Bourgeois Boy

Stuck in the middle and looking around wondering what happened.

Friday, September 15, 2006

Strip Clubs: Love ‘em.

I’m a regular patron at The Local Strip Club. It’s not a really great place, more of a B-list sort of dive. The dancers are, well, OK I guess. Most of them are pretty darn young but not really that good looking. A couple of them are a little older but much wiser. Since I’m not young (mid-forties) myself, I prefer the older ones to the younger ones since they can at least talk a good game.

I went there during my lunch today, a Friday. Fridays are usually not so good because it’s too crowded and too hectic even during lunch. My usual lunch arrangements fell apart due to meetings and such so I found myself with an hour to kill and nobody to join me. Off to The Local Strip Club I went. Grabbed a sandwich at 7-11, ate it in the parking lot, and then into The Club.

I had a good time, too. My favorite all-time dancer – Heidi – was there. She’s in her mid-thirties, slim and tall with large (but obviously fake) breasts. She's quite beatiful but what I really like is her style and her intelligence. They’re a bigger turn-on to me than all of that other stuff. Even though it was busy she made an effort to come and see me and I appreciated that. Appreciation, in this case, takes the form of a twenty-dollar couch dance. While we do the thing, she tells me stories. I just love that. Stories about how she got started as a stripper, stories about the time she made love in the back seat of a car, stories about shopping for stripper clothes. God, I love those stories! Sitting on the couch with a sexy girl in my lap, a couple of beers under my belt, listening while she whispers these little tales in my ear: it just doesn’t get much better than that.

Tuesday, September 12, 2006

September 12

It was a very emotional day yesterday. The act of writing down my feelings helped some even though it was just shouting into the dark. I spoke with The Wife last night. She had been amazed all along at my reaction to the events of 9/11, how I seemed unshaken by them. Was I just bottling the emotions up only to have them burst open five years later? I’m not sure but I think I put my emotions aside back then so I could concentrate on the intellectual aspects of 9/11 without my emotions clouding the issues. I really, really wanted to understand what happened, why it happened, and what America should do about it. Unfortunately, things aren’t any clearer now than they were then.

☆ ☆ ☆

● Written tasks:
**1.** Retype the stretch of the Bourgeois Boy blog from "I had a good" through "better than that.".
**2.** According to the Bourgeois Boy blog, what three things about 9/11 did the writer really want to understand?
**3.** In the Bourgeois Boy blog, where did the writer get a sandwich before going into the club?

● Material provided:

☆ ☆ ☆

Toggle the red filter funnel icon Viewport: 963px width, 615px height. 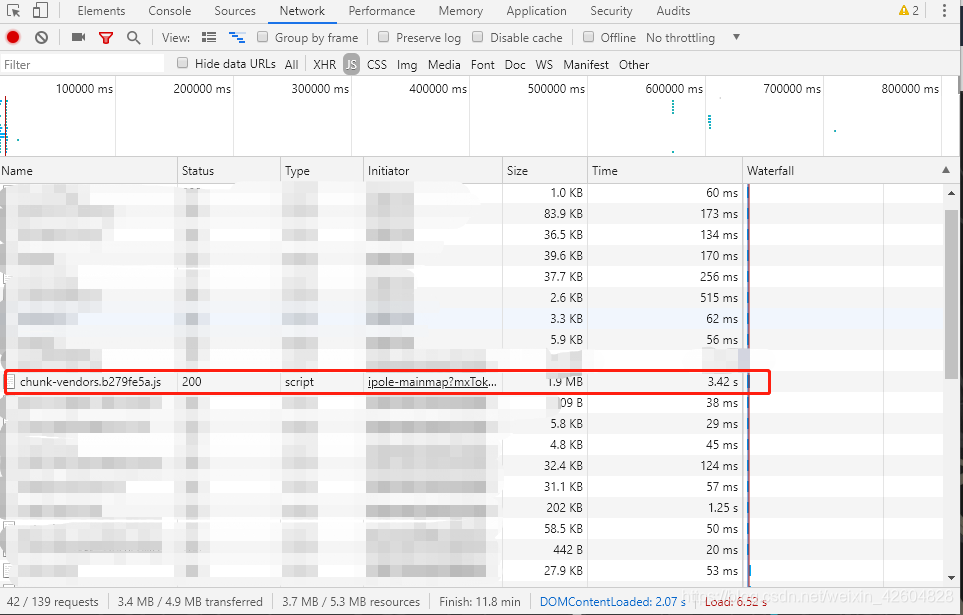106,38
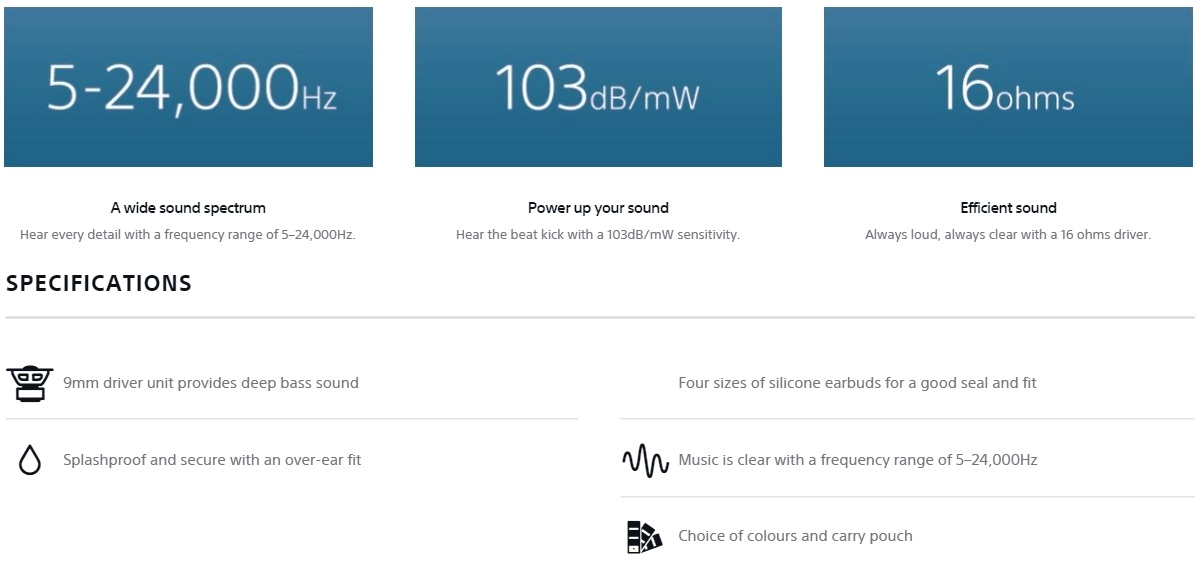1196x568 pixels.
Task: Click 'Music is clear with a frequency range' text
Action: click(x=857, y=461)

☆ ☆ ☆

● Solved problems:
**1.**
I had a good time, too. My favorite all-time dancer – Heidi – was there. She’s in her mid-thirties, slim and tall with large (but obviously fake) breasts. She's quite beatiful but what I really like is her style and her intelligence. They’re a bigger turn-on to me than all of that other stuff. Even though it was busy she made an effort to come and see me and I appreciated that. Appreciation, in this case, takes the form of a twenty-dollar couch dance. While we do the thing, she tells me stories. I just love that. Stories about how she got started as a stripper, stories about the time she made love in the back seat of a car, stories about shopping for stripper clothes. God, I love those stories! Sitting on the couch with a sexy girl in my lap, a couple of beers under my belt, listening while she whispers these little tales in my ear: it just doesn’t get much better than that.

**2.**
- What happened
- Why it happened
- What America should do about it

**3.** At 7-11.